Location
- Main Street Baston, Lincolnshire, PE6 9PA England 52°42′40″N 0°21′22″W﻿ / ﻿52.711151°N 0.356159°W

Information
- Type: Private co-educational school
- Established: 1964
- Founder: B K Wyman
- Local authority: Lincolnshire
- Department for Education URN: 120729 Tables
- Head: Corinne Jones
- Gender: Mixed
- Age: 4 to 18
- Enrolment: 108
- Hours in school day: 7
- Houses: Pavenham, Rafeland, Stowe, Truesdale
- Colours: Red, Green, Blue, Yellow
- Website: https://www.kirkstonehouseschool.co.uk

= Kirkstone House School =

Kirkstone House School is an independent day school situated in the rural village of Baston in south Lincolnshire, England.

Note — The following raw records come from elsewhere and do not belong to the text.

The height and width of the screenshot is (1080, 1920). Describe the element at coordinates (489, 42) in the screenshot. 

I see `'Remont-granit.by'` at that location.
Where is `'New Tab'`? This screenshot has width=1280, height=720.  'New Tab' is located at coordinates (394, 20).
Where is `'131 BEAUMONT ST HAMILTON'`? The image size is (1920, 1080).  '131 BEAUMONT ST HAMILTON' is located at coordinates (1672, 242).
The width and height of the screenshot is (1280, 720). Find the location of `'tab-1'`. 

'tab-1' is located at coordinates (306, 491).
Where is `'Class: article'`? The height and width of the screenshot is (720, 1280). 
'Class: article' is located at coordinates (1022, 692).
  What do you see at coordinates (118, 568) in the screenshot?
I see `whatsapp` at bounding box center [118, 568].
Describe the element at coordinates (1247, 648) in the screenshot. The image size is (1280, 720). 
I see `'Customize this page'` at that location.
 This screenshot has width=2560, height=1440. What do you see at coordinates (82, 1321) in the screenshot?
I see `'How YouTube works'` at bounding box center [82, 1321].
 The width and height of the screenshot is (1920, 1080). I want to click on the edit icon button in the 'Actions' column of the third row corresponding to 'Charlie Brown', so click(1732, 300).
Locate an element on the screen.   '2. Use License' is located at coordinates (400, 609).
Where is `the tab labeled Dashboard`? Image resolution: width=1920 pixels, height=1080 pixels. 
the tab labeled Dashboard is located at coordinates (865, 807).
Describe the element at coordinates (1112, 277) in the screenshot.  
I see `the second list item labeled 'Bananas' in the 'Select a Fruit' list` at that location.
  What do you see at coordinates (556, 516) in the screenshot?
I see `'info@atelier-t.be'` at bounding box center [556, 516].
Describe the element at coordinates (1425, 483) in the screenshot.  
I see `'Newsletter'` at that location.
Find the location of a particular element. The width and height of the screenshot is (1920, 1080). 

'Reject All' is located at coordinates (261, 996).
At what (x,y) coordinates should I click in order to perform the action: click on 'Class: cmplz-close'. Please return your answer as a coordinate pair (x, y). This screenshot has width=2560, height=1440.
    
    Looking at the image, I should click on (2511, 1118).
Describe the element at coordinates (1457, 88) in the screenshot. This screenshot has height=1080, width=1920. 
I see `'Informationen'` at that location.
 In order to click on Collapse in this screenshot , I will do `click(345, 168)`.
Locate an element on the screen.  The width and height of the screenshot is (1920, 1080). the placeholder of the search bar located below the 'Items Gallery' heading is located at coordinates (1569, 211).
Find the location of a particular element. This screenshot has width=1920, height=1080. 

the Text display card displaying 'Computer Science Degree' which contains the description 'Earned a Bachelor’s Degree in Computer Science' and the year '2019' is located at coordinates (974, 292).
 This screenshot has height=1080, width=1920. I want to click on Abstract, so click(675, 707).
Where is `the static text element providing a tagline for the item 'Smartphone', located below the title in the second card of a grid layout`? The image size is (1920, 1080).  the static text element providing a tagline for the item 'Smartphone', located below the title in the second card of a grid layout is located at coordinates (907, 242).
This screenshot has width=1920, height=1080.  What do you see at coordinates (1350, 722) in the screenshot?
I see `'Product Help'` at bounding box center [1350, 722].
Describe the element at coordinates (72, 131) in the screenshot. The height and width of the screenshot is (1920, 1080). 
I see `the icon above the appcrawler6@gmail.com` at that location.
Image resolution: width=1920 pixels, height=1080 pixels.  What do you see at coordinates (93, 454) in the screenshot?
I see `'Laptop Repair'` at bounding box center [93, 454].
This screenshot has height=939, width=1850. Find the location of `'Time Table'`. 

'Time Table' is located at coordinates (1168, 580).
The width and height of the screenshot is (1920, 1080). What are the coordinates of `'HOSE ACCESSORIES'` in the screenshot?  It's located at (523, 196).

The school provides education for boys and girls aged between 4 and 18. Ages 4 to 11 are taught in the separate junior school, and up to GCSE at 16 in the senior school, with a traditional house structure. A sixth form was established at the school in 2013 (using the existing school infrastructure) catering for the BTEC Extended Diploma.

==History==
Kirkstone House School was established in January 1964 by the principal, Mrs Beryl K. Wyman as a nursery school with four pupils. Continued parental demand for independent provision with small class sizes led to gradual expansion to cover the years up to GCSE.